The manifest captures everything needed for reproducibility: local git
SHA, `uv.lock` hash, GPU id, datacenter, wall time, estimated cost,
artifact transfer status, and (when `pod.python_version` is set) the
pinned interpreter version via the auto-injected preflight step.

---

## 7. Where to go next

- **Your own config**: copy `examples/smoke/a4000_smoke.yaml` into
  your consumer repo at `configs/runpod/<job>.yaml`. The recommended
  layout has `local.project_root: ../..` so the YAML lives at
  `<your-repo>/configs/runpod/<job>.yaml` and `project_root` resolves
  to the consumer repo's root. See README "Consumer-owned configs".

- **Sweeps**: drive multiple `runpod-deploy run` invocations from a
  bash for-loop with `--var seed=42` to template-substitute per shard.
  See [`recipes/multi-config-sweep.md`](recipes/multi-config-sweep.md).

- **Pipeline patterns**: pre-flight checks, post-process aggregation,
  cost reconciliation, predictions-only-on-GPU, GPU-portability
  fallbacks.
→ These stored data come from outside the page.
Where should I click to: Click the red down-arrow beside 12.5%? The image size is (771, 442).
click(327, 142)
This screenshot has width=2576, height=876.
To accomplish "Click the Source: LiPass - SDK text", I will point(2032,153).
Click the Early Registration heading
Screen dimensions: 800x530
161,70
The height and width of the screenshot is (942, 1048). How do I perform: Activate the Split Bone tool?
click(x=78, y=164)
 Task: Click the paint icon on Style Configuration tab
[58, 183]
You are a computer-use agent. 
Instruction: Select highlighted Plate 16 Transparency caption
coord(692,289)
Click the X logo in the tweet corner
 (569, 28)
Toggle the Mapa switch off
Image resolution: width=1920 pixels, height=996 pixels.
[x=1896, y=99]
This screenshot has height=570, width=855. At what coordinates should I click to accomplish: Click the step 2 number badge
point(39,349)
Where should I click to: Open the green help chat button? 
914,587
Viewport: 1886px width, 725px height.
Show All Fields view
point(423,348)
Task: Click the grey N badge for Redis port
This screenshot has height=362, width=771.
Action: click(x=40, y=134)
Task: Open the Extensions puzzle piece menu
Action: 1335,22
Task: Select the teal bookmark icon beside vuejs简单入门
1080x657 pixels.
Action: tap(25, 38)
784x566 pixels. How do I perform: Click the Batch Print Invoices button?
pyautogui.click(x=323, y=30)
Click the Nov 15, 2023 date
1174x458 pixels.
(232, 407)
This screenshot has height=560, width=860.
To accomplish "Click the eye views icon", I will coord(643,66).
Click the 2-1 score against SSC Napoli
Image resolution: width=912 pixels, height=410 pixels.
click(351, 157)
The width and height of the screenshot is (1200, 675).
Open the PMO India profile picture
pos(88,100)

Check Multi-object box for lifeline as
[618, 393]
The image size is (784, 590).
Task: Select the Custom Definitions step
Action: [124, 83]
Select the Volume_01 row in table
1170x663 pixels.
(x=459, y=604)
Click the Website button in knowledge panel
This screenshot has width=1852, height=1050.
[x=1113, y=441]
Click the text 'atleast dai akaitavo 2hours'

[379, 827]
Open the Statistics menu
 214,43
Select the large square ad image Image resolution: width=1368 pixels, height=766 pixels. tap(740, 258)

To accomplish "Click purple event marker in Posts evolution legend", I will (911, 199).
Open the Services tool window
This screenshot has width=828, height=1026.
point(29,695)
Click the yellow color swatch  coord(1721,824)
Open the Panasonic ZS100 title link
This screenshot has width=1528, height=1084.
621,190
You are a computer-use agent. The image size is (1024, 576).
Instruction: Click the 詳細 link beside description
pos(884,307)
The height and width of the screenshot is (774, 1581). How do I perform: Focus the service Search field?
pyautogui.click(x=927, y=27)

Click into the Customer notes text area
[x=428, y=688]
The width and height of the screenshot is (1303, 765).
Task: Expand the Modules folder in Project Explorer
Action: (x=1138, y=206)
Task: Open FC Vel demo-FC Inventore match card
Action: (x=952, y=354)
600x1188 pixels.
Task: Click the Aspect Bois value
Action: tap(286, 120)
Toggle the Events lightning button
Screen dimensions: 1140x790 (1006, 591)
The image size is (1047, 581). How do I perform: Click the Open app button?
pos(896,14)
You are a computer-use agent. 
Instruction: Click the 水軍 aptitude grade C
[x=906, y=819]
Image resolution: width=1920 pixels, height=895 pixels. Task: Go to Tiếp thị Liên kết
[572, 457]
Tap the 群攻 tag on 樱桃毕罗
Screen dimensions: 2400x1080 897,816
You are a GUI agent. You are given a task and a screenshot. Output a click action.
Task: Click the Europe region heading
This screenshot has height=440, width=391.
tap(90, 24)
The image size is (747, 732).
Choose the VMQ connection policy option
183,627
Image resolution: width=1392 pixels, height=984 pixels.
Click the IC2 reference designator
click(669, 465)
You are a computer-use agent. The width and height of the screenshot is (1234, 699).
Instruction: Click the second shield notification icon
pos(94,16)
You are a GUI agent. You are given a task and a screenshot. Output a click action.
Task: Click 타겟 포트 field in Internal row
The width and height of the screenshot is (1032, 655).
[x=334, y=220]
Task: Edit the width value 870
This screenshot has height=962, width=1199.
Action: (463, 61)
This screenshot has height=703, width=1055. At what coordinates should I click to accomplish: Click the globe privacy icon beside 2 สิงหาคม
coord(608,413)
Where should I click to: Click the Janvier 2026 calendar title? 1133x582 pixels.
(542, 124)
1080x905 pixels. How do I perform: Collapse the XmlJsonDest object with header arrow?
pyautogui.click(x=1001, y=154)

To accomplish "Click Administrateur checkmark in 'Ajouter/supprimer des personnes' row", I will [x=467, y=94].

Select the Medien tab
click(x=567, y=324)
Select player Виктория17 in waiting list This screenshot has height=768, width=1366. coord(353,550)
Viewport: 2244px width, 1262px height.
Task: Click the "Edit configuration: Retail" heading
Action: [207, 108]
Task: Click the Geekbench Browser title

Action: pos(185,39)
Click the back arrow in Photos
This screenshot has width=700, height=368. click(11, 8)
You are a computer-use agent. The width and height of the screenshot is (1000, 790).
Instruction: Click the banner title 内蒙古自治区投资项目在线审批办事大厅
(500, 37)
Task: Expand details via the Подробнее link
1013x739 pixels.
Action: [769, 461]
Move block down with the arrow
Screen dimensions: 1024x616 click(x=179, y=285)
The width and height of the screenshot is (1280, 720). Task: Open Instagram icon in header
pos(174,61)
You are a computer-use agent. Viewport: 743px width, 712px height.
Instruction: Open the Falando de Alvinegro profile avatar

See [`recipes/README.md`](recipes/README.md).

- **Library usage** (vs CLI): import `from runpod_deploy import run_job`
  and call directly with `cli_variables={"seed": "42"}` and
  `print_run_dir=True`. See [`extending.md`](extending.md).

- **Failures**: when something breaks, [`troubleshooting.md`](troubleshooting.md)
  catalogs the known modes with diagnostics and fixes.

- **Reference**: every YAML field documented in
  [`config-reference.md`](config-reference.md); every CLI flag via
  `runpod-deploy <subcommand> --help`.